Extracted data entries
· · · ·

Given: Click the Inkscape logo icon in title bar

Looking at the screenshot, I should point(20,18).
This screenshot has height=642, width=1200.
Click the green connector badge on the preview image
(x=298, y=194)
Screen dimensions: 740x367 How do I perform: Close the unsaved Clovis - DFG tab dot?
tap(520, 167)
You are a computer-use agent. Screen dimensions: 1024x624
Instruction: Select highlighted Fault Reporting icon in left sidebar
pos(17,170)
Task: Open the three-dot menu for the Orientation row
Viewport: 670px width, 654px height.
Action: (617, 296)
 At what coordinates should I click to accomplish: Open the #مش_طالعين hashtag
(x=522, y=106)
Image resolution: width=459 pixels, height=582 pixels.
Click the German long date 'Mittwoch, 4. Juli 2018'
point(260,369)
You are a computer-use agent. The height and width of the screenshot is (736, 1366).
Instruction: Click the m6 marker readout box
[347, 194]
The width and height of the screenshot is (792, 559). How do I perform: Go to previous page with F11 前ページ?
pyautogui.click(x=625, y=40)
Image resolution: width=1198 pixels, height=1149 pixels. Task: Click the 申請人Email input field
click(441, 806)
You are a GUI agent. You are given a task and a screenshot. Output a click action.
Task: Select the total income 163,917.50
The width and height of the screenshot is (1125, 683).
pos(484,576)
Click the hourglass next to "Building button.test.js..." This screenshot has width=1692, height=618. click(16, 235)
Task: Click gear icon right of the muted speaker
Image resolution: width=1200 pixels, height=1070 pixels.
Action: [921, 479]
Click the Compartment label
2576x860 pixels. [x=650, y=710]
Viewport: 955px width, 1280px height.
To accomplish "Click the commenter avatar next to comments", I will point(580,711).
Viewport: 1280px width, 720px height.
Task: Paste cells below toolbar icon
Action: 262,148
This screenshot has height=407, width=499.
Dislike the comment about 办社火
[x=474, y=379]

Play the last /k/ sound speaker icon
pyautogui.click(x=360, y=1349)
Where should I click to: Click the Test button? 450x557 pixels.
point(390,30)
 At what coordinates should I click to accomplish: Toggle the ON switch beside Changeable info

· · · ·

● **WHAT YOU SHOULD DO**
Each entry above is to be copied out exactly as written.

● **ANSWER BELOW**
Given: Click the Inkscape logo icon in title bar

Looking at the screenshot, I should point(20,18).
This screenshot has height=642, width=1200.
Click the green connector badge on the preview image
(x=298, y=194)
Screen dimensions: 740x367 How do I perform: Close the unsaved Clovis - DFG tab dot?
tap(520, 167)
You are a computer-use agent. Screen dimensions: 1024x624
Instruction: Select highlighted Fault Reporting icon in left sidebar
pos(17,170)
Task: Open the three-dot menu for the Orientation row
Viewport: 670px width, 654px height.
Action: (617, 296)
 At what coordinates should I click to accomplish: Open the #مش_طالعين hashtag
(x=522, y=106)
Image resolution: width=459 pixels, height=582 pixels.
Click the German long date 'Mittwoch, 4. Juli 2018'
point(260,369)
You are a computer-use agent. The height and width of the screenshot is (736, 1366).
Instruction: Click the m6 marker readout box
[347, 194]
The width and height of the screenshot is (792, 559). How do I perform: Go to previous page with F11 前ページ?
pyautogui.click(x=625, y=40)
Image resolution: width=1198 pixels, height=1149 pixels. Task: Click the 申請人Email input field
click(441, 806)
You are a GUI agent. You are given a task and a screenshot. Output a click action.
Task: Select the total income 163,917.50
The width and height of the screenshot is (1125, 683).
pos(484,576)
Click the hourglass next to "Building button.test.js..." This screenshot has width=1692, height=618. click(16, 235)
Task: Click gear icon right of the muted speaker
Image resolution: width=1200 pixels, height=1070 pixels.
Action: [921, 479]
Click the Compartment label
2576x860 pixels. [x=650, y=710]
Viewport: 955px width, 1280px height.
To accomplish "Click the commenter avatar next to comments", I will point(580,711).
Viewport: 1280px width, 720px height.
Task: Paste cells below toolbar icon
Action: 262,148
This screenshot has height=407, width=499.
Dislike the comment about 办社火
[x=474, y=379]

Play the last /k/ sound speaker icon
pyautogui.click(x=360, y=1349)
Where should I click to: Click the Test button? 450x557 pixels.
point(390,30)
 At what coordinates should I click to accomplish: Toggle the ON switch beside Changeable info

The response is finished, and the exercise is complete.